The NCI10066 study is limited due to the sample size and lack of randomisation which makes it difficult to generalise these findings to all patients with gastric cancer. The patient heterogeneity in regard to number of prior treatments also complicates the interpretation of the efficacy endpoints, and may ultimately result in an underestimation of the ORR and survival of the combination. While the genomic results are available for many patients, given the mechanism of olaparib, a more comprehensive genomic analysis of the study population would strengthen the conclusion that the olaparib and ramucirumab combination works regardless of HRD. Furthermore, while our definition of HRD for data analysis was determined at the time of study development, a more modern definition of HRD genes and functional HRD scores that also accounts for platinum sensitivity would be more appropriate for a future clinical trial. Ultimately a randomised study in a more uniform patient population will be needed to make more definitive measurements for the efficacy of the treatment combination. Other future development strategies for olaparib and ramucirumab may be in combination with immune checkpoint inhibitors given the immunogenicity of gastroesophageal cancer, non-overlapping toxicity profiles, and potential for synergy in preclinical models [26,27,28,29,30,31,32].

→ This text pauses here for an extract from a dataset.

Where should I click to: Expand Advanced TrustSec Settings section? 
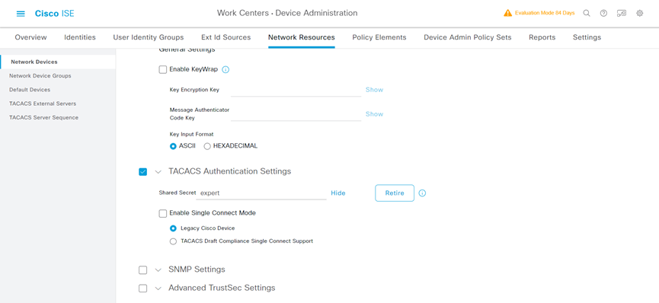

In conclusion, the NCI10066 trial confirmed the safety of olaparib 300 mg twice daily with ramucirumab 8 mg/kg on day 1 in 14-day cycles. The ORR, PFS, and OS with olaparib and ramucirumab are all superior compared to the historical control of ramucirumab monotherapy for metastatic gastric cancer. Future clinical trials could include ramucirumab and olaparib compared to ramucirumab monotherapy as a chemotherapy-free approach for patients’ ineligible for cytotoxic chemotherapy. In NCI10066, we observed anti-tumour activity for patients with and without tumour HRD, which suggests the combination of ramucirumab and olaparib may be superior to ramucirumab monotherapy and a randomised trial is warranted for gastric cancer in the second-line treatment setting.